Although no biosimilar has earned an interchangeable designation by the FDA to date, the distinction could garner more biosimilar uptake. In a presentation during the American Conference Institute (ACI)’s Summit on Biosimilars, held June 25-27 in New York, New York, various stakeholders discussed how interchangeability is the future of the space.

Ha Kung Wong, JD, partner at Fitzpatrick, Cella, Harper & Scinto, noted that the lack of biosimilar uptake within the United States, offering a seemingly low return on investment, could be due to the fact that none of the biosimilars are substitutable at the pharmacy level. “Analysts have predicted that by the end of 2018, infliximab biosimilars will only get 10% of the total infliximab market. In contrast, in Europe these biosimilars have 53% of the market.”

Concerns around interchangeable biosimilars stem from many patient groups and other industry members fearing that the substitution would be made at a pharmacy level without notification to the patient or physician and would result in a clinically different or harmful result.
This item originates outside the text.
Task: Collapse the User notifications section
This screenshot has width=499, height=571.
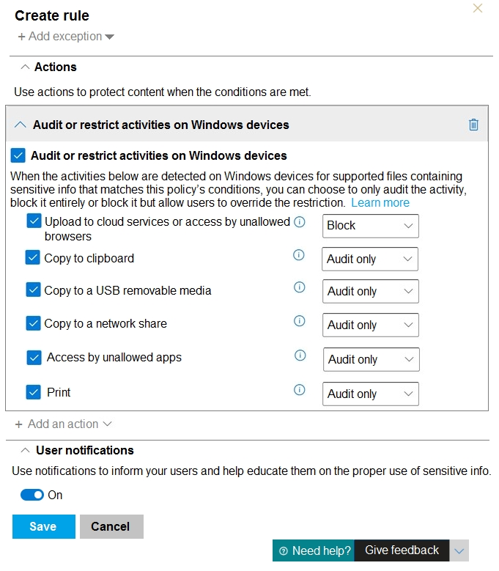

To pre-emptively address this concern, 44 states thus far and Puerto Rico have passed policies that cover a multitude of concerns, but largely require the notification of a physician that the substitution is being made within a timely manner.

However, Bruce Leicher, senior vice president and general counsel at Momenta Pharmaceuticals, said that there are certain changes seen in reference products throughout a manufacturing life cycle, even though these products are viewed as interchangeable. “Historically, there’s been a view that reference products are interchangeable when we go through manufacturing changes, but you will see significant differences between different lots of reference products.”

Although these changes are within a threshold, as noted by Kristan Lansbery, PhD, JD, director and patent attorney at Regeneron Pharmaceuticals, many of the quality attributes remain the same. The difficulty, she states, “is that a follow-on product can only compare to the originator's final product. The biosimilar developer has no knowledge of the originator's predetermined ranges for quality attributes, and although they can acquire the product and run tests to analyze and identify quality attributes, independently produced follow-on biologics have different qualities.”

The FDA released a draft guidance document in January 2017 around how manufacturers should demonstrate interchangeability of a product and the data that it wanted developers to submit. However, there have been many concerns and questions submitted to the FDA from industry members.

Wong discussed some concerns stakeholders have about the document, including:

• The switching study: The FDA strongly recommends the use of a US-licensed comparator product for the switching study. Developers are confused by this requirement because to prove biosimilarity, the FDA permits use of a non-US licensed comparator.
• Number of switches: Some industry members submitted concerns around the number of switches required by the study, with some stating there are too many required and others stating too few.
• Analytical requirements: The FDA requires the use of pharmacokinetics to prove the interchangeability of a product. Developers want to know if using efficacy as an end point would be sufficient.

According to Wong, many of the questions surrounding a biosimilar achieving interchangeability will be addressed in the finalized guidance by the FDA, “which we can look forward to seeing, hopefully, in 2019.”